Problem 1:
Answer these from the text below on the EC comic book Psychoanalysis:
(a) Who was the colorist?
(b) How many issues were published?
(c) Which patient did not appear in the final issue, and why?
Problem 2:
Carry on the article about the EC comic book Psychoanalysis, below, from its last sentence.

- Cover illustration by Jack Kamen

Publication information
- Publisher: EC Comics
- Schedule: Bi-monthly
- Genre: Psychological-thriller;
- Publication date: March – September 1955
- No. of issues: four

Creative team
- Written by: Robert Bernstein (Al Feldstein?)
- Artist: Jack Kamen
- Colorist: Marie Severin

= Psychoanalysis (comics) =

1955 American series by EC Comics

Psychoanalysis is a comic book published by EC Comics in 1955, the fifth title in the company's New Direction line. The bi-monthly comic was published by William Gaines and edited by Al Feldstein. Psychoanalysis was approved by the Comics Code Authority, but newsstands were reluctant to display it. It lasted a total of four issues before being canceled along with EC's other New Direction comics.

==Characters and stories==
Psychoanalysis was unlike practically any other comic published, focusing on psychoanalysis and the day-to-day work of therapists. The comic featured three patients, Freddy Carter, Ellen Lyman and Mark Stone, who were undergoing psychoanalysis. The analyst was the central character. He was never named, simply listed as The Psychiatrist. Ellen Lyman did not appear in the fourth and final issue, having been cured in the third issue.

Data block:
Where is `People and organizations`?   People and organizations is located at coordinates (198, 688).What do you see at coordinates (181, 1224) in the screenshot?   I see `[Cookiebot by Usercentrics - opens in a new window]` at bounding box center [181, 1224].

Answer section 1:
(a) Marie Severin
(b) Four
(c) Ellen Lyman, because she had been cured in the third issue.

Answer section 2:
==Reprints==
Between October 1999 and January 2000, publisher Russ Cochran (in association with Gemstone Publishing) reprinted the four individual issues of the book. This complete run was later rebound, with covers included, in a single softcover EC Annual. Dark Horse reprinted Psychoanalysis as part of the EC Archives series in 2020.

==Adaptations==
The pages were reformatted as a daily comic strip, samples for possible syndication, but it was never picked up by a syndicate.

At the invitation of Steve Allen, Psychoanalysis was adapted into two dramatic episodes which were telecast as part of the NBC Tonight show. One script was by Feldstein, and the other was by Howard Rodman.